▶ _Consigne_
Recopiez à l'identique toutes les lignes ci-dessous, sans rien y modifier.

(Données enregistrées)
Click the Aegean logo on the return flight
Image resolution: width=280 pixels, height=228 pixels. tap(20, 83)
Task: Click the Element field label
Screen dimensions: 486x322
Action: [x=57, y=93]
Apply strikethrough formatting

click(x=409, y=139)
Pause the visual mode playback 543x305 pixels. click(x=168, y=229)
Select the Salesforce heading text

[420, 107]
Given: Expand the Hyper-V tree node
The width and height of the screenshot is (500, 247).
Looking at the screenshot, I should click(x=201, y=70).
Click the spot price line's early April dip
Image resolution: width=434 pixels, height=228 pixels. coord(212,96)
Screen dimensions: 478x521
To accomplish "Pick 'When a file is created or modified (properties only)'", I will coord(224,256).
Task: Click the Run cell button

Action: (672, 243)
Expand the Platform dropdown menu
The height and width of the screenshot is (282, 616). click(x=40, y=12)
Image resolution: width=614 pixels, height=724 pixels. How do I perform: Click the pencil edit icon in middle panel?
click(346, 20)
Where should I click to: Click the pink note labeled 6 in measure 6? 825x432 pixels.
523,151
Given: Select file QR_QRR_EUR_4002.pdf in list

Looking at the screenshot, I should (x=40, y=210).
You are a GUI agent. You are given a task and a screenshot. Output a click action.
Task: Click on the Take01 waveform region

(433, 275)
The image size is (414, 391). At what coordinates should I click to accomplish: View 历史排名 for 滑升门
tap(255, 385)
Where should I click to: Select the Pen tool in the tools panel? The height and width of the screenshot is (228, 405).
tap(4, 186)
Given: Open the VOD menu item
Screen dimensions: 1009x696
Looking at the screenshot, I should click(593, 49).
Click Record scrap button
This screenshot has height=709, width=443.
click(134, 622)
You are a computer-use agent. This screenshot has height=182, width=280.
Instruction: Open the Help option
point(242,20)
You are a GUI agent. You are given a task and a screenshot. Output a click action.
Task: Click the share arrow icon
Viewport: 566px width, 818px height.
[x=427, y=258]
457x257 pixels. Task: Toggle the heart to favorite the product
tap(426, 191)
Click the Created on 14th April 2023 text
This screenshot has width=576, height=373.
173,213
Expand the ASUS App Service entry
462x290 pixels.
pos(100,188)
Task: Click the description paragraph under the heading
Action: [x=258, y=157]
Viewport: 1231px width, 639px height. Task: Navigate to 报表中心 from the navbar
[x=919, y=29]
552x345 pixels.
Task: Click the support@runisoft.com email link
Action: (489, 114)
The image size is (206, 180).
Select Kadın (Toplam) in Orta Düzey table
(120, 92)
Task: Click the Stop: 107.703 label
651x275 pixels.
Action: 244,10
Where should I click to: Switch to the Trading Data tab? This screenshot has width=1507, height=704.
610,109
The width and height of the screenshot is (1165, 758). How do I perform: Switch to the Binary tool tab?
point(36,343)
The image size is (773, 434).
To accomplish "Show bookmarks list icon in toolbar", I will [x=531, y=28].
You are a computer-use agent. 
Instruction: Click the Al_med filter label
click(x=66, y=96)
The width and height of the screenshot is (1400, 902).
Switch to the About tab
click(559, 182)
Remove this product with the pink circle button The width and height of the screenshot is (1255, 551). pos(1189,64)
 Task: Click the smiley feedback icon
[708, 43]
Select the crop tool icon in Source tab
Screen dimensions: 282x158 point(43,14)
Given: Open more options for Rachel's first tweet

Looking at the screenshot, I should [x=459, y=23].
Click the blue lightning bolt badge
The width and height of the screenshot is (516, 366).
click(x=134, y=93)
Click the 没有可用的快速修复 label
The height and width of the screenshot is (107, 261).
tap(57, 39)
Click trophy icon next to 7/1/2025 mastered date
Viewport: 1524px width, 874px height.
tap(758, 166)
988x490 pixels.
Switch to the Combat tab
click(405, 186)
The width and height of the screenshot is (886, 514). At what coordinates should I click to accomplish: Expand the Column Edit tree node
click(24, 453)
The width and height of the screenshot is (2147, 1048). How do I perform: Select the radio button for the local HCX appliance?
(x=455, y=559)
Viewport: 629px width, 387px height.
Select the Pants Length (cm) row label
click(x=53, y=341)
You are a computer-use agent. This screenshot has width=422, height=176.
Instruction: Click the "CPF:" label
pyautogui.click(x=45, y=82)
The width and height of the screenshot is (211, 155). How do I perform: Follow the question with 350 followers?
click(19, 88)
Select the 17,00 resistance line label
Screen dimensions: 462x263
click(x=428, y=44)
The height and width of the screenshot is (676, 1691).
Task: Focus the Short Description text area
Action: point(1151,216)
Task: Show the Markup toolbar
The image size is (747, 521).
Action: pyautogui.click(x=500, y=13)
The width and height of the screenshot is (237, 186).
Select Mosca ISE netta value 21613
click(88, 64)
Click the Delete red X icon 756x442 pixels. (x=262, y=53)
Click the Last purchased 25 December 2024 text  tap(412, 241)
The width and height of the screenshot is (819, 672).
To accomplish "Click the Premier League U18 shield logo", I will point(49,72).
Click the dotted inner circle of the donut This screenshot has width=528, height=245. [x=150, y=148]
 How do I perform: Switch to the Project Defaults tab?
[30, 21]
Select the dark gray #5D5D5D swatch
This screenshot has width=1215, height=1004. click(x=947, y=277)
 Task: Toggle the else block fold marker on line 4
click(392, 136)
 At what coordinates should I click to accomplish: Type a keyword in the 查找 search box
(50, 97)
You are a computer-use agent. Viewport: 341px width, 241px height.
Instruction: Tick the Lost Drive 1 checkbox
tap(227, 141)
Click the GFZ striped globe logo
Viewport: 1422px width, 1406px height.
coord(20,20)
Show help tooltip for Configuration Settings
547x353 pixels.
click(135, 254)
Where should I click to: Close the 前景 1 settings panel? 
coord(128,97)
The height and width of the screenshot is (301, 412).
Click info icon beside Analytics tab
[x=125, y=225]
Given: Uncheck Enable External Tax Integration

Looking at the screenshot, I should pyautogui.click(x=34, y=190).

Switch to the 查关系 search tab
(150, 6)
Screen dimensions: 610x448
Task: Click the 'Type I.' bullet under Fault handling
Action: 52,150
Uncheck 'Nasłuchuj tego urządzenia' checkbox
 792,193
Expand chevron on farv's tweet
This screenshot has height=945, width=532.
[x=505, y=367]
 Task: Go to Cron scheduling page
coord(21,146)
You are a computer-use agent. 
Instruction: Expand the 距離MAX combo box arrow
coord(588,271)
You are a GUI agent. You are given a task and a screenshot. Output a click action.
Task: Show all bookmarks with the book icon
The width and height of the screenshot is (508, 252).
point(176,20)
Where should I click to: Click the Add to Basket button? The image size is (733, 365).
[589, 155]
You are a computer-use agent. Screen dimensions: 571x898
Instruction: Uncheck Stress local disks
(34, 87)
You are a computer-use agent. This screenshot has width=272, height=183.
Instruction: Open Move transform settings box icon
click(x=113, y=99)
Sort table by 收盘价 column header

▶ _Réponse_
Click the Aegean logo on the return flight
Image resolution: width=280 pixels, height=228 pixels. tap(20, 83)
Task: Click the Element field label
Screen dimensions: 486x322
Action: [x=57, y=93]
Apply strikethrough formatting

click(x=409, y=139)
Pause the visual mode playback 543x305 pixels. click(x=168, y=229)
Select the Salesforce heading text

[420, 107]
Given: Expand the Hyper-V tree node
The width and height of the screenshot is (500, 247).
Looking at the screenshot, I should click(x=201, y=70).
Click the spot price line's early April dip
Image resolution: width=434 pixels, height=228 pixels. coord(212,96)
Screen dimensions: 478x521
To accomplish "Pick 'When a file is created or modified (properties only)'", I will coord(224,256).
Task: Click the Run cell button

Action: (672, 243)
Expand the Platform dropdown menu
The height and width of the screenshot is (282, 616). click(x=40, y=12)
Image resolution: width=614 pixels, height=724 pixels. How do I perform: Click the pencil edit icon in middle panel?
click(346, 20)
Where should I click to: Click the pink note labeled 6 in measure 6? 825x432 pixels.
523,151
Given: Select file QR_QRR_EUR_4002.pdf in list

Looking at the screenshot, I should (x=40, y=210).
You are a GUI agent. You are given a task and a screenshot. Output a click action.
Task: Click on the Take01 waveform region

(433, 275)
The image size is (414, 391). At what coordinates should I click to accomplish: View 历史排名 for 滑升门
tap(255, 385)
Where should I click to: Select the Pen tool in the tools panel? The height and width of the screenshot is (228, 405).
tap(4, 186)
Given: Open the VOD menu item
Screen dimensions: 1009x696
Looking at the screenshot, I should click(593, 49).
Click Record scrap button
This screenshot has height=709, width=443.
click(134, 622)
You are a computer-use agent. This screenshot has height=182, width=280.
Instruction: Open the Help option
point(242,20)
You are a GUI agent. You are given a task and a screenshot. Output a click action.
Task: Click the share arrow icon
Viewport: 566px width, 818px height.
[x=427, y=258]
457x257 pixels. Task: Toggle the heart to favorite the product
tap(426, 191)
Click the Created on 14th April 2023 text
This screenshot has width=576, height=373.
173,213
Expand the ASUS App Service entry
462x290 pixels.
pos(100,188)
Task: Click the description paragraph under the heading
Action: [x=258, y=157]
Viewport: 1231px width, 639px height. Task: Navigate to 报表中心 from the navbar
[x=919, y=29]
552x345 pixels.
Task: Click the support@runisoft.com email link
Action: (489, 114)
The image size is (206, 180).
Select Kadın (Toplam) in Orta Düzey table
(120, 92)
Task: Click the Stop: 107.703 label
651x275 pixels.
Action: 244,10
Where should I click to: Switch to the Trading Data tab? This screenshot has width=1507, height=704.
610,109
The width and height of the screenshot is (1165, 758). How do I perform: Switch to the Binary tool tab?
point(36,343)
The image size is (773, 434).
To accomplish "Show bookmarks list icon in toolbar", I will [x=531, y=28].
You are a computer-use agent. 
Instruction: Click the Al_med filter label
click(x=66, y=96)
The width and height of the screenshot is (1400, 902).
Switch to the About tab
click(559, 182)
Remove this product with the pink circle button The width and height of the screenshot is (1255, 551). pos(1189,64)
 Task: Click the smiley feedback icon
[708, 43]
Select the crop tool icon in Source tab
Screen dimensions: 282x158 point(43,14)
Given: Open more options for Rachel's first tweet

Looking at the screenshot, I should [x=459, y=23].
Click the blue lightning bolt badge
The width and height of the screenshot is (516, 366).
click(x=134, y=93)
Click the 没有可用的快速修复 label
The height and width of the screenshot is (107, 261).
tap(57, 39)
Click trophy icon next to 7/1/2025 mastered date
Viewport: 1524px width, 874px height.
tap(758, 166)
988x490 pixels.
Switch to the Combat tab
click(405, 186)
The width and height of the screenshot is (886, 514). At what coordinates should I click to accomplish: Expand the Column Edit tree node
click(24, 453)
The width and height of the screenshot is (2147, 1048). How do I perform: Select the radio button for the local HCX appliance?
(x=455, y=559)
Viewport: 629px width, 387px height.
Select the Pants Length (cm) row label
click(x=53, y=341)
You are a computer-use agent. This screenshot has width=422, height=176.
Instruction: Click the "CPF:" label
pyautogui.click(x=45, y=82)
The width and height of the screenshot is (211, 155). How do I perform: Follow the question with 350 followers?
click(19, 88)
Select the 17,00 resistance line label
Screen dimensions: 462x263
click(x=428, y=44)
The height and width of the screenshot is (676, 1691).
Task: Focus the Short Description text area
Action: point(1151,216)
Task: Show the Markup toolbar
The image size is (747, 521).
Action: pyautogui.click(x=500, y=13)
The width and height of the screenshot is (237, 186).
Select Mosca ISE netta value 21613
click(88, 64)
Click the Delete red X icon 756x442 pixels. (x=262, y=53)
Click the Last purchased 25 December 2024 text  tap(412, 241)
The width and height of the screenshot is (819, 672).
To accomplish "Click the Premier League U18 shield logo", I will point(49,72).
Click the dotted inner circle of the donut This screenshot has width=528, height=245. [x=150, y=148]
 How do I perform: Switch to the Project Defaults tab?
[30, 21]
Select the dark gray #5D5D5D swatch
This screenshot has width=1215, height=1004. click(x=947, y=277)
 Task: Toggle the else block fold marker on line 4
click(392, 136)
 At what coordinates should I click to accomplish: Type a keyword in the 查找 search box
(50, 97)
You are a computer-use agent. Viewport: 341px width, 241px height.
Instruction: Tick the Lost Drive 1 checkbox
tap(227, 141)
Click the GFZ striped globe logo
Viewport: 1422px width, 1406px height.
coord(20,20)
Show help tooltip for Configuration Settings
547x353 pixels.
click(135, 254)
Where should I click to: Close the 前景 1 settings panel? 
coord(128,97)
The height and width of the screenshot is (301, 412).
Click info icon beside Analytics tab
[x=125, y=225]
Given: Uncheck Enable External Tax Integration

Looking at the screenshot, I should pyautogui.click(x=34, y=190).

Switch to the 查关系 search tab
(150, 6)
Screen dimensions: 610x448
Task: Click the 'Type I.' bullet under Fault handling
Action: 52,150
Uncheck 'Nasłuchuj tego urządzenia' checkbox
 792,193
Expand chevron on farv's tweet
This screenshot has height=945, width=532.
[x=505, y=367]
 Task: Go to Cron scheduling page
coord(21,146)
You are a computer-use agent. 
Instruction: Expand the 距離MAX combo box arrow
coord(588,271)
You are a GUI agent. You are given a task and a screenshot. Output a click action.
Task: Show all bookmarks with the book icon
The width and height of the screenshot is (508, 252).
point(176,20)
Where should I click to: Click the Add to Basket button? The image size is (733, 365).
[589, 155]
You are a computer-use agent. Screen dimensions: 571x898
Instruction: Uncheck Stress local disks
(34, 87)
You are a computer-use agent. This screenshot has width=272, height=183.
Instruction: Open Move transform settings box icon
click(x=113, y=99)
Sort table by 收盘价 column header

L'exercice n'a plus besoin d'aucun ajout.